Output, exactly as written, the lines below starting at the line containing "Notwendig (91, 252)" and ending at the line containing "[Bluesky] (1137, 1953)". Drop the pictures and keep both end lines.

++++

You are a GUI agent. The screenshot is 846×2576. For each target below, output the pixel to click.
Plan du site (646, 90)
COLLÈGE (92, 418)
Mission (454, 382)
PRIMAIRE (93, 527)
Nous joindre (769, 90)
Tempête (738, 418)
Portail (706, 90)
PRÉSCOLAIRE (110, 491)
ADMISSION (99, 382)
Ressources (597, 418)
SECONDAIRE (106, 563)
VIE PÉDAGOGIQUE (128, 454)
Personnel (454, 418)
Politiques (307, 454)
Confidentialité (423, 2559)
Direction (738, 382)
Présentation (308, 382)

++++

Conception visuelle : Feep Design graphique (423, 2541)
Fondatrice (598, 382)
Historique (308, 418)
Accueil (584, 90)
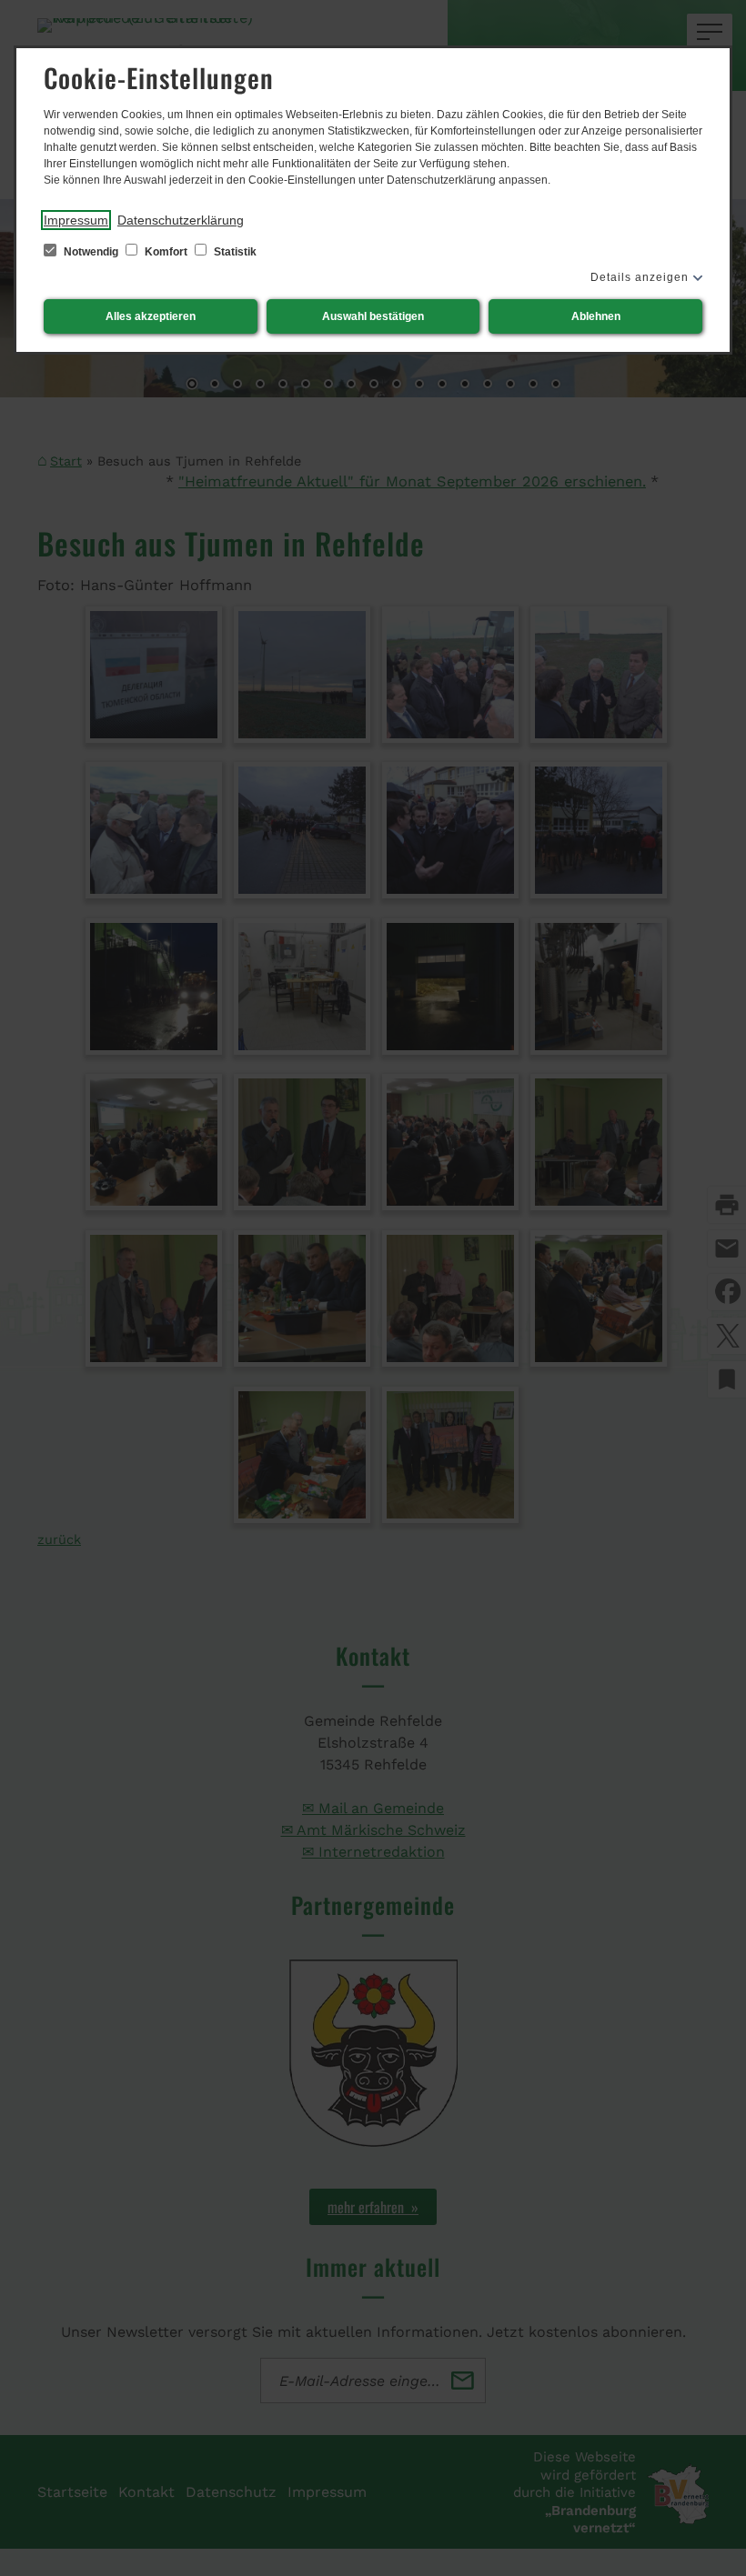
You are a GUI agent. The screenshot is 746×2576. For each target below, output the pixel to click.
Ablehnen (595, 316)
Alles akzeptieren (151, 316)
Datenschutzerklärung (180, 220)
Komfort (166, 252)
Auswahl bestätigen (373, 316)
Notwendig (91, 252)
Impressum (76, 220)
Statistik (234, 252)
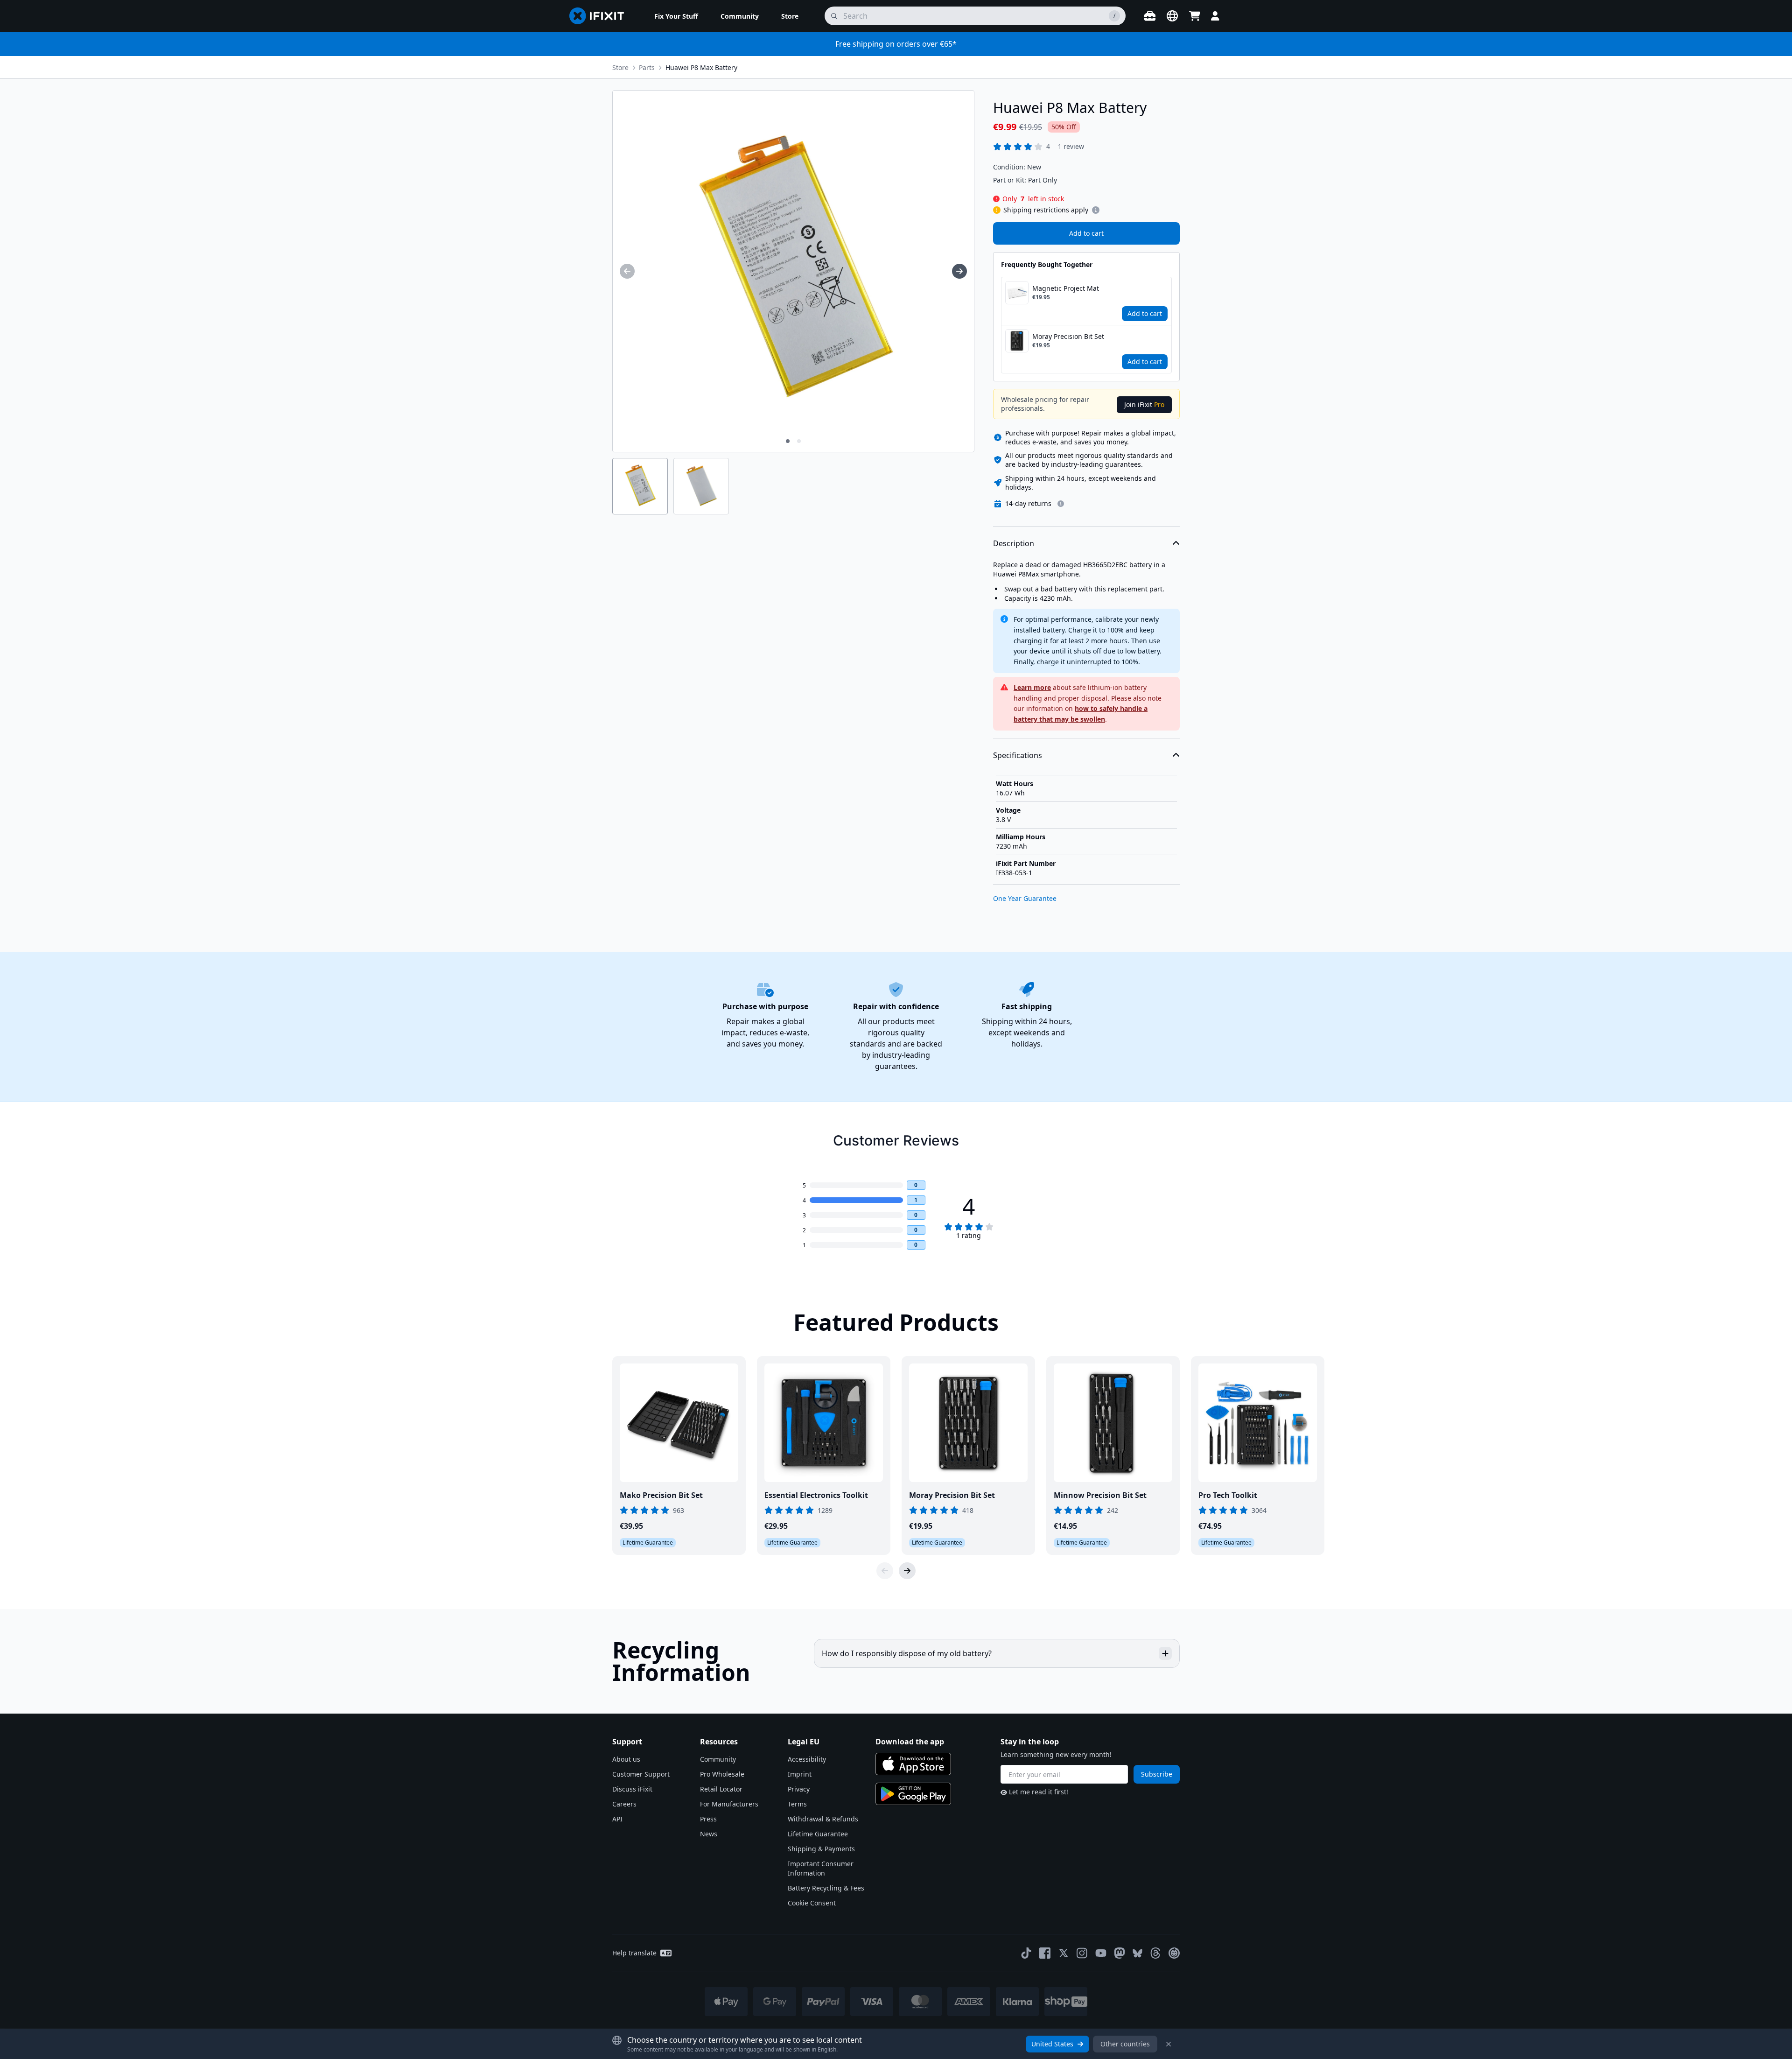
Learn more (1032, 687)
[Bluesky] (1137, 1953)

++++

= TASK RESPONSE =
Notwendig (91, 252)
Impressum (76, 220)
Statistik (234, 252)
Learn more (1032, 687)
[Bluesky] (1137, 1953)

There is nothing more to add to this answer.